Thank You Any help or thought will be greatly appreciated


----------



## Flyer60

Gary, if it will help, here is how my 955 is equipped:

AG TIRES:
Rear: Goodyear Dyna Torque II; 7-12; 4-ply.
Front: Goodyear Dyna Torque II; 11.2 x 16; 4-ply.

TURF TIRES:
Rear wheels: 15" x 10" wide
Rear tires: 36x13.5x15"

Front wheels: 14" x 6" wide
Front tires: 25x8.50x14" 

I don't have the industrial style tires so I can't help you on them. Larry.


----------



## gary2543

Hi 
Sorry I haven't gotten back to you sooner. I did go ahead and buy the tractor as I saw the local dealer did have that style tires on some of the new units. The snow storms, my neck and back dictated I buy it before it got away. My other tractor had just back blade, my neck was saying it would be better to plow going forward, plus my kids have had too many birthdays to keep up with, they keep getting older and I'm trying not to age ;o) I was able to find a new set for the front end reasonable priced and it did help a bunch. Thanks for your input I may try to find a set of wheels and tires in the size yours has if the $$ are OK.
Thanks again
Gary


----------



## WOODSTOBE

I HAVE THESE FOR SALE
Rear: Goodyear Dyna Torque II; 7-12; 4-ply.
Front: Goodyear Dyna Torque II; 11.2 x 16; 4-ply.


----------



## shortbus57j

WOODSTOBE said:


> I HAVE THESE FOR SALE
> Rear: Goodyear Dyna Torque II; 7-12; 4-ply.
> Front: Goodyear Dyna Torque II; 11.2 x 16; 4-ply.

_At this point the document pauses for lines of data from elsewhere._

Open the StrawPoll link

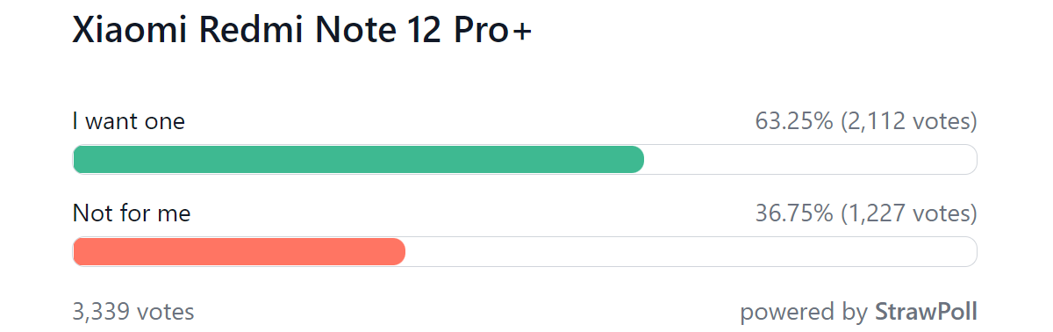coord(926,312)
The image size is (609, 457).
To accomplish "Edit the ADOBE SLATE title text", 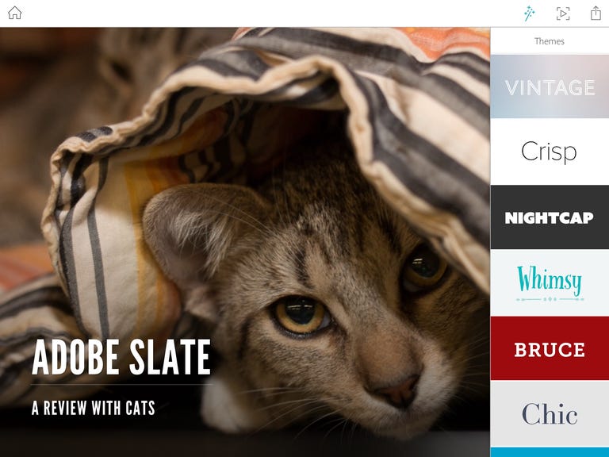I will [121, 357].
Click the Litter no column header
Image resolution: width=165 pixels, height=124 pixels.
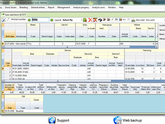[x=8, y=63]
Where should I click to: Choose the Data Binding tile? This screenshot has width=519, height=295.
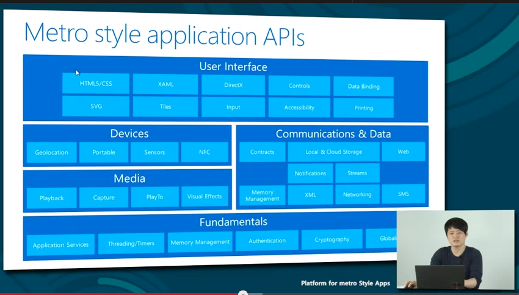(x=363, y=87)
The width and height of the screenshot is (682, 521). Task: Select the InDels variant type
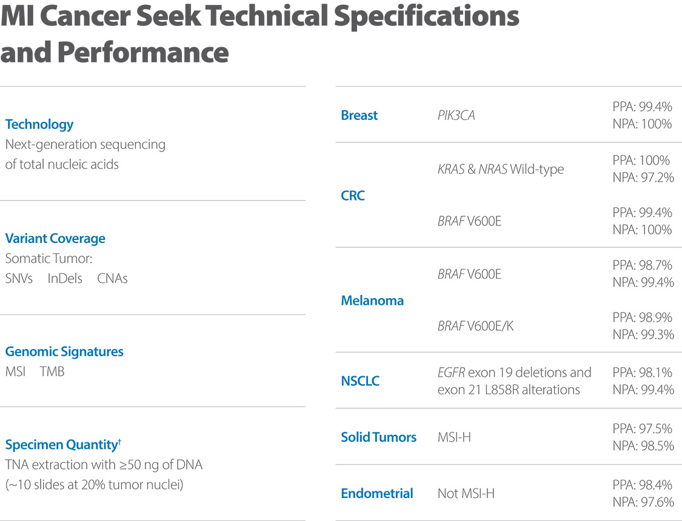point(65,279)
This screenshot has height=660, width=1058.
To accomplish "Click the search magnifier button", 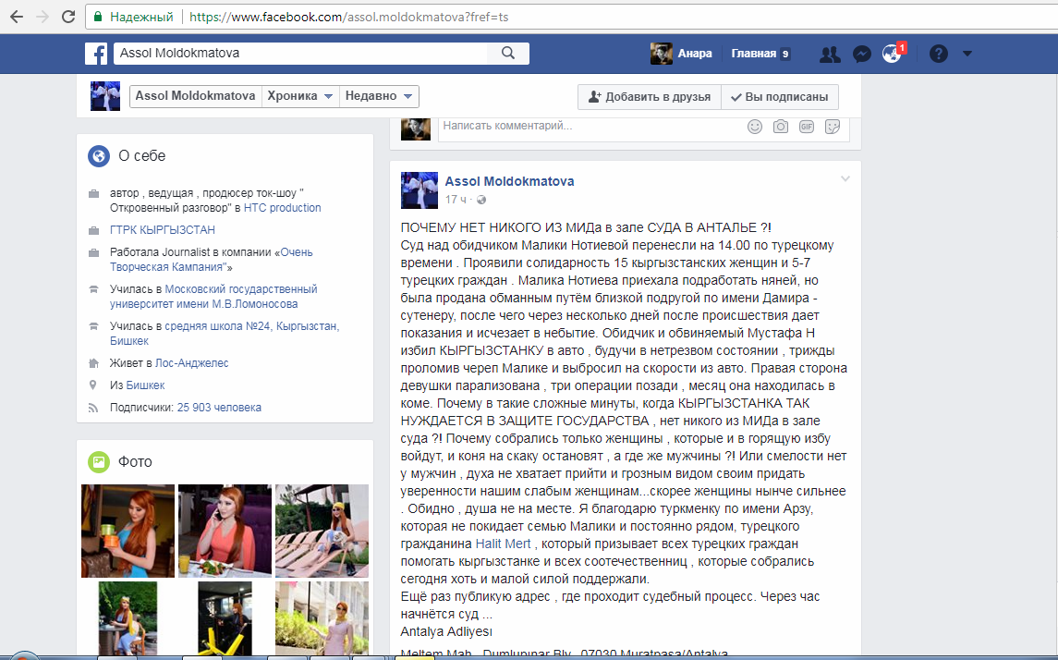I will [x=507, y=54].
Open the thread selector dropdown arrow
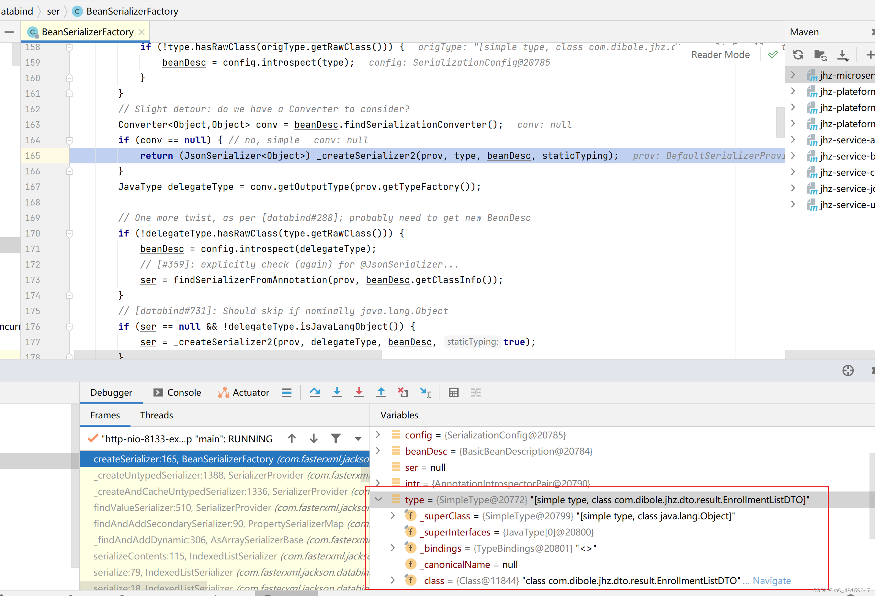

Do you still have these? If so pm me pictures and price as well as location.


----------



## Brian trayer

WOODSTOBE said:


> I HAVE THESE FOR SALE
> Rear: Goodyear Dyna Torque II; 7-12; 4-ply.
> Front: Goodyear Dyna Torque II; 11.2 x 16; 4-ply.


Do you still have them


----------



## pogobill

Brian trayer said:


> Do you still have them


Hello Brian. I'm thinking that was WOODSTOBEs only post on this forum and it was 6 years ago. I'm afraid that ship has sailed and took them tires with it! Who knows, someone may see this bump and have something to offer.


----------



## bmaverick

Brian trayer said:


> Do you still have them


Per the Tractor Data site ... JD 955 tires are ...

Front tire: 7-12
Rear tire: 11.2-16

http://www.tractordata.com/farm-tractors/000/1/5/152-john-deere-955.html

BTW, did you see my posting in your original thread. Hoye has the tires too. 

Not knowing your location, it's hard to point you to a close source and a good price.


----------